[Gluster-devel] Lock migration as a part of rebalance

Fri Sep 4 10:03:12 UTC 2015

----- Original Message -----
From: "Raghavendra G" <raghavendra at gluster.com>
To: "Shyam" <srangana at redhat.com>
Cc: "Gluster Devel" <gluster-devel at gluster.org>
Sent: Thursday, 2 July, 2015 10:21:38 AM
Subject: Re: [Gluster-devel] Lock migration as a part of rebalance

One solution I can think of is to have the responsibility of lock migration process spread between both client and rebalance process. A rough algo is outlined below: 

1. We should've a static identifier for client process (something like process-uuid of mount process - lets call it client-uuid) in the lock structure. This identifier won't change across reconnects. 
2. rebalance just copies the entire lock-state verbatim to dst-node (fd-number and client-uuid values would be same as the values on src-node). 
3. rebalance process marks these half-migrated locks as "migration-in-progress" on dst-node. Any lock request which overlaps with "migration-in-progress" locks is considered as conflicting and dealt with appropriately (if SETLK unwind with EAGAIN and if SETLKW block till these locks are released). Same approach is followed for mandatory locking too. 
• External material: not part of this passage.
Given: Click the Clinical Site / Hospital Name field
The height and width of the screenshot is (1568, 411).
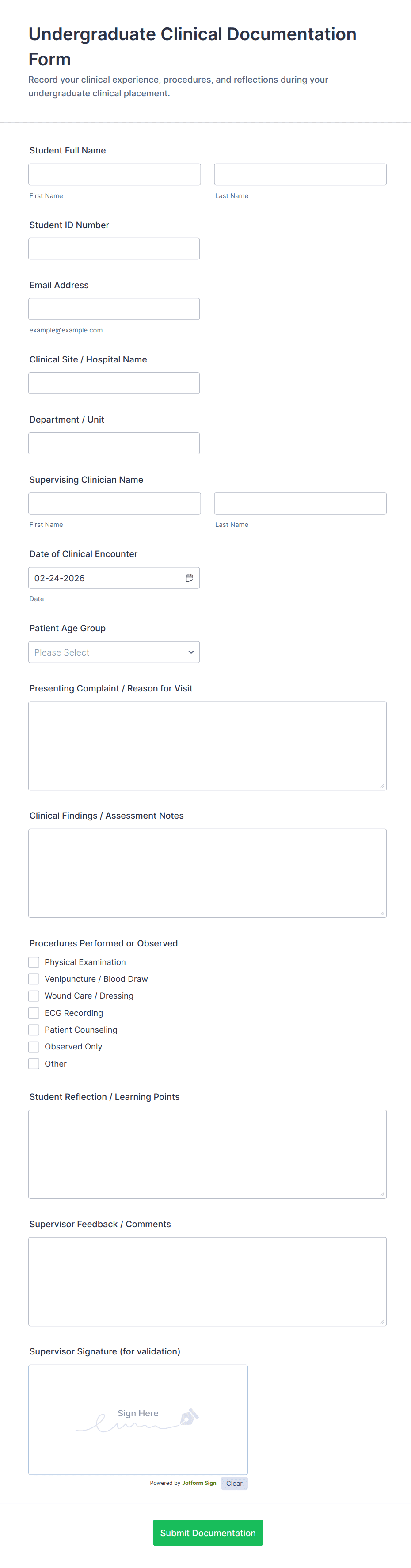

4. whenever an fd based operation (like writev, release, lk, flush etc) happens on the fd, the client (through which lock was acquired), "migrates" the lock. Migration is basically, 
* does a fgetxattr (fd, LOCKINFO_KEY, src-subvol). This will fetch the fd number on src subvol - lockinfo. 
* opens new fd on dst-subvol. Then does fsetxattr (new-fd, LOCKINFO_KEY, lockinfo, dst-subvol). The brick on receiving setxattr on virtual xattr LOCKINFO_KEY looks for all the locks with ((fd == lockinfo) && (client-uuid == uuid-of-client-on-which-this-setxattr-came)) and then fills in appropriate values for client_t and fd (basically sets lock->fd = fd-num-of-the-fd-on-which-setxattr-came). 

Some issues and solutions: 

1. What if client never connects to dst brick? 

We'll have a time-out for "migration-in-progress" locks to be converted into "complete" locks. If DHT doesn't migrate within this timeout, server will cleanup these locks. This is similar to current protocol/client implementation of lock-heal (This functionality is disabled on client as of now. But, upcall needs this feature too and we can get this functionality working). If a dht tries to migrate the locks after this timeout, it'll will have to re-aquire lock on destination (This has to be a non-blocking lock request, irrespective of mode of original lock). We get information of current locks opened through the fd opened on src. If lock acquisition fails for some reason, dht marks the fd bad, so that application will be notified about lost locks. One problem unsolved with this solution is another client (say c2) acquiring and releasing the lock during the period starting from timeout and client (c1) initiates lock migration. However, that problem is present even with existing lock implementation and not really something new introduced by lock migration. 

2. What if client connects but disconnects before it could've attempted to migrate "migration-in-progress" locks? 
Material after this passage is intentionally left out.